Exercise material:
________________

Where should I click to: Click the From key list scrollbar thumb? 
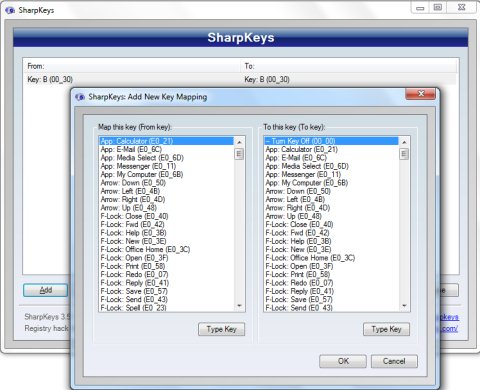point(239,154)
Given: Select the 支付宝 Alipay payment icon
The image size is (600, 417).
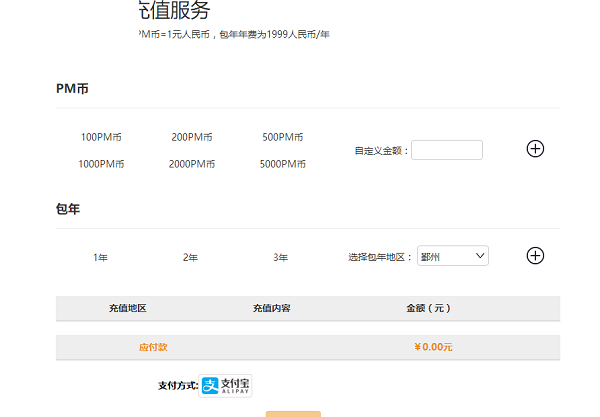Looking at the screenshot, I should (x=226, y=385).
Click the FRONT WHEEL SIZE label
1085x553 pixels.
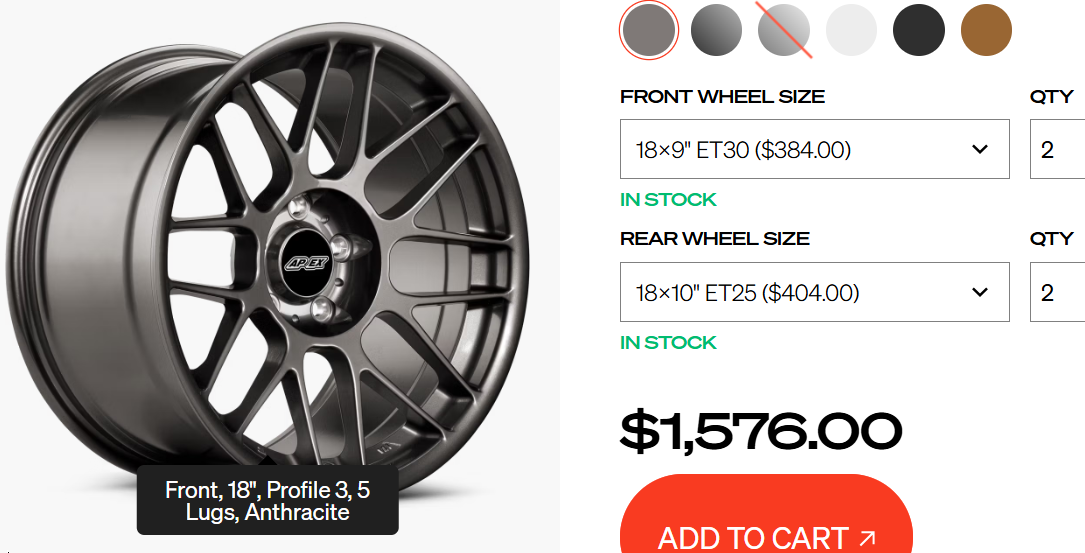point(722,97)
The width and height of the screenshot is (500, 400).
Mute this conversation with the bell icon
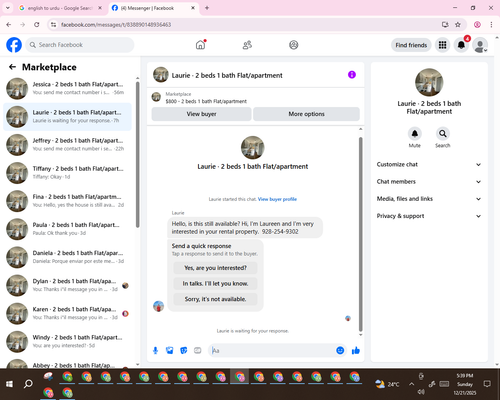point(415,134)
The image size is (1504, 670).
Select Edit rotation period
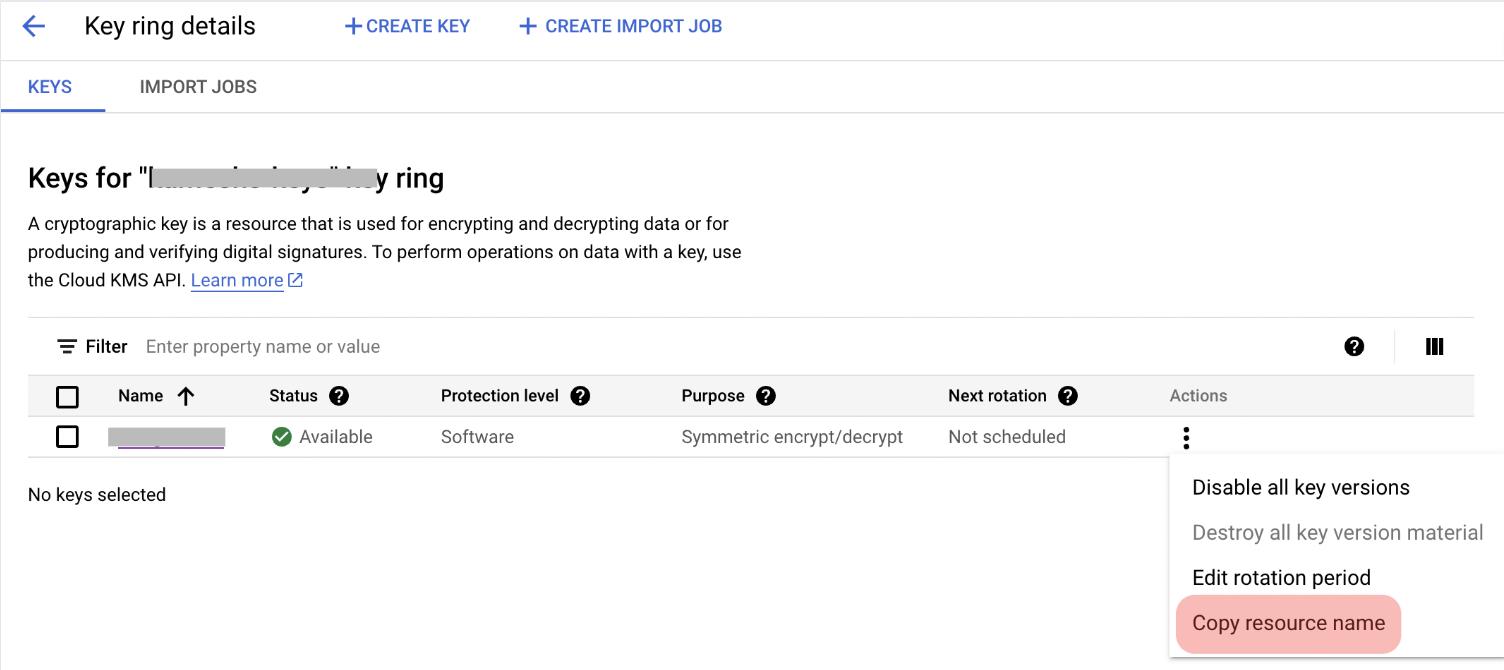1281,577
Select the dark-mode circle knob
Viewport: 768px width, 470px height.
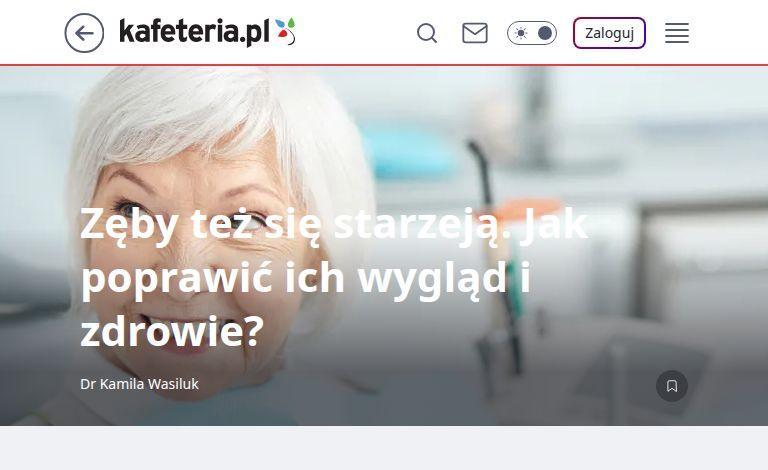545,33
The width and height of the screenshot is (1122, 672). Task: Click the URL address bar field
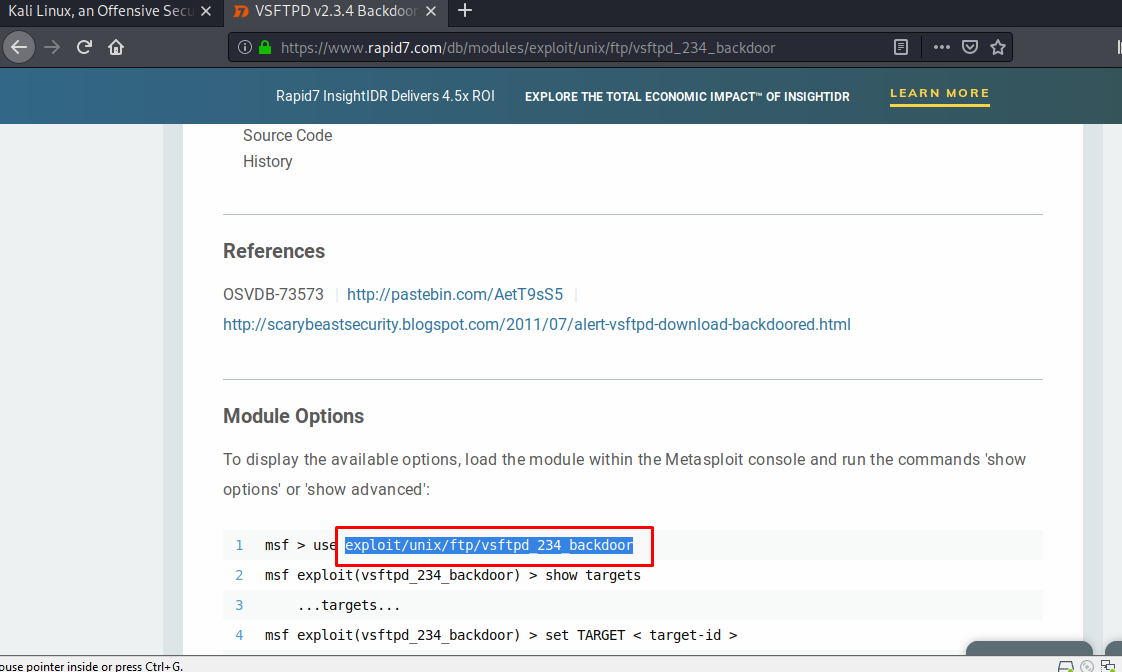click(x=580, y=47)
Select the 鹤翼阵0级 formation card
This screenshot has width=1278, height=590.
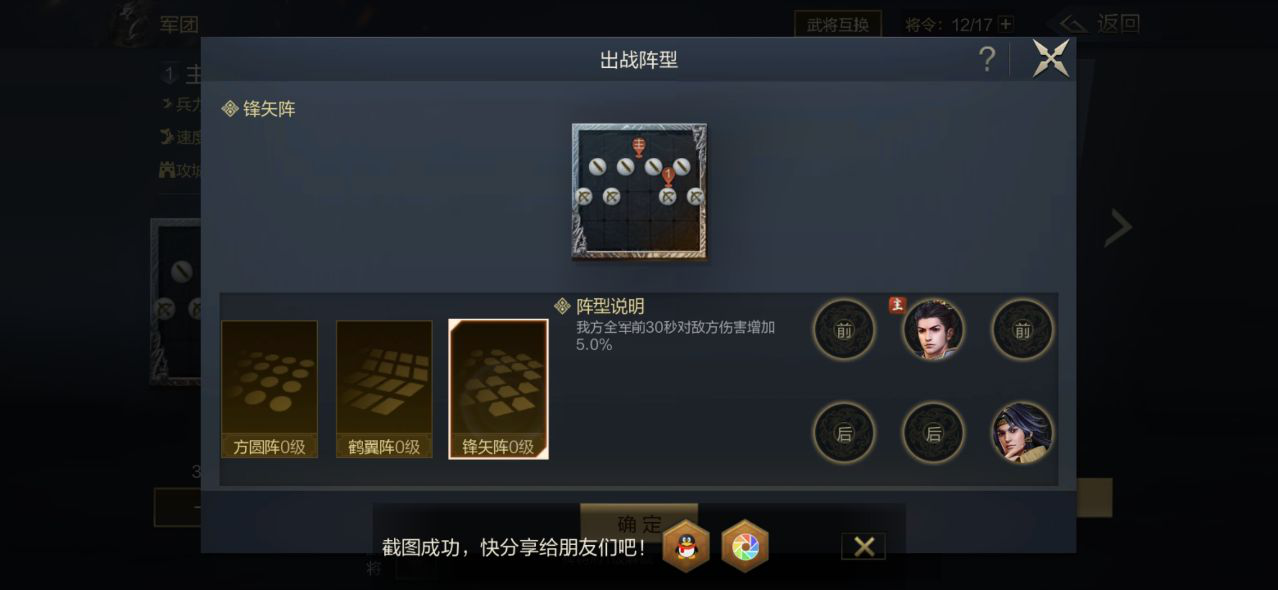[x=384, y=389]
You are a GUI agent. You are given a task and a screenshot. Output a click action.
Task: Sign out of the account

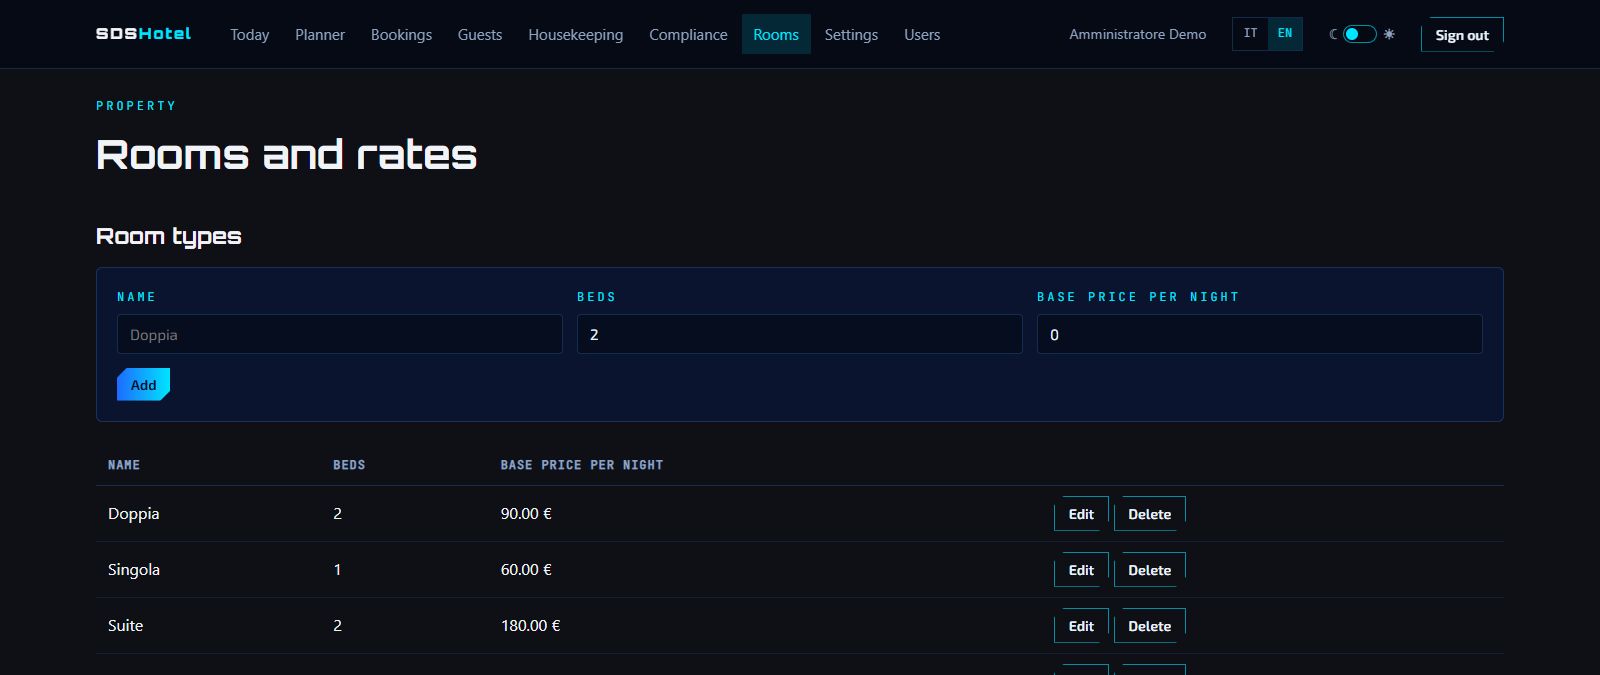point(1462,35)
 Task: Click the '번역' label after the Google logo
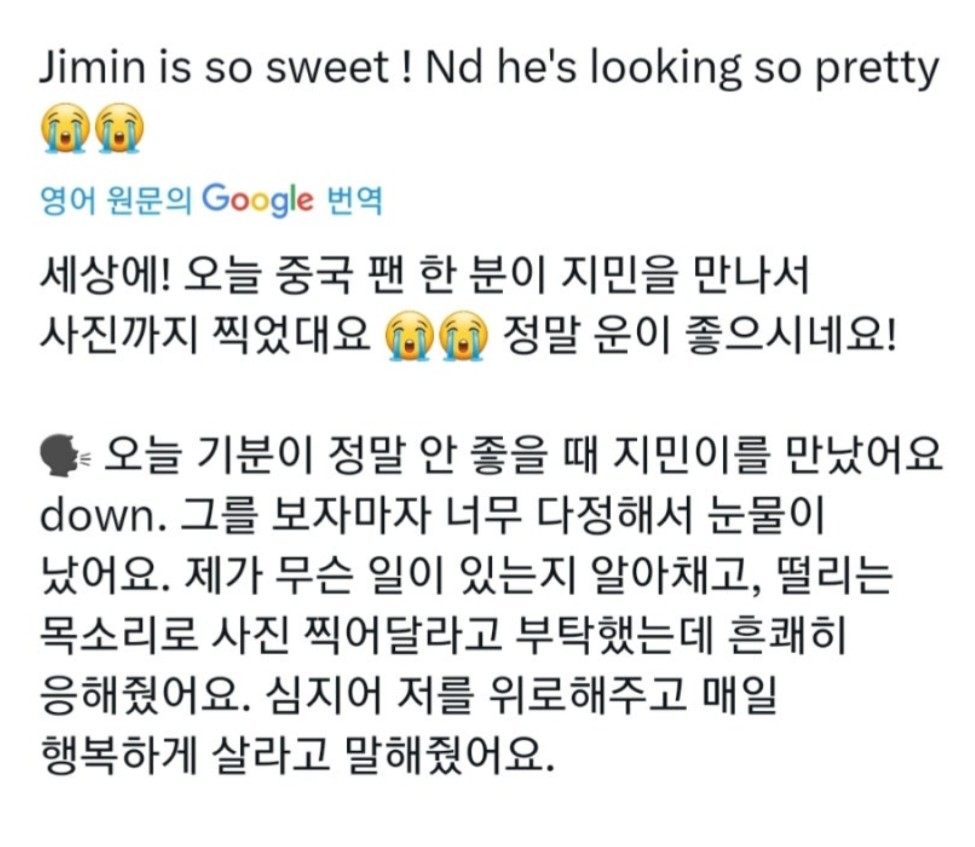pyautogui.click(x=355, y=201)
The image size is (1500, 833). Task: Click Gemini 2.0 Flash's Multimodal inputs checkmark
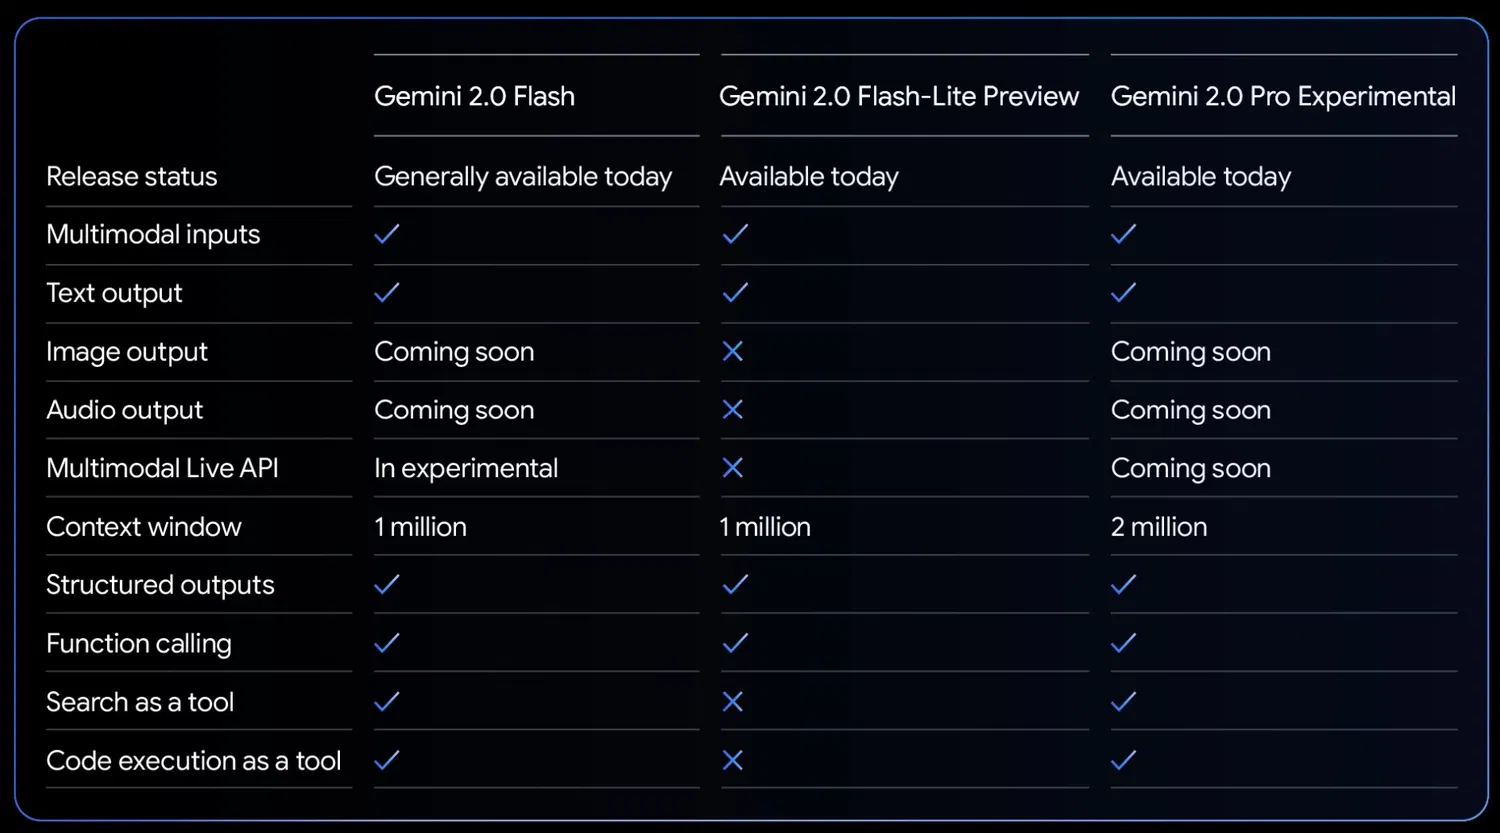pos(387,234)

________________

What the task asks:
Reproduce, word for word, everything in the listing above except the pictures.

Solution below:
Where should I click to: Click the From key list scrollbar thumb? 
point(239,154)
Given: Select the 支付宝 Alipay payment icon
The image size is (600, 417).
Looking at the screenshot, I should (x=226, y=385).
Click the FRONT WHEEL SIZE label
1085x553 pixels.
point(722,97)
The width and height of the screenshot is (500, 400).
Mute this conversation with the bell icon
point(415,134)
The image size is (1504, 670).
Select Edit rotation period
1281,577
Select the dark-mode circle knob
Viewport: 768px width, 470px height.
545,33
The width and height of the screenshot is (1122, 672). Task: Click the URL address bar field
click(x=580, y=47)
Select the 鹤翼阵0级 formation card
This screenshot has width=1278, height=590.
[x=384, y=389]
You are a GUI agent. You are given a task and a screenshot. Output a click action.
Task: Sign out of the account

point(1462,35)
 Task: Click the '번역' label after the Google logo
pyautogui.click(x=355, y=201)
The image size is (1500, 833). Task: Click Gemini 2.0 Flash's Multimodal inputs checkmark
pos(387,234)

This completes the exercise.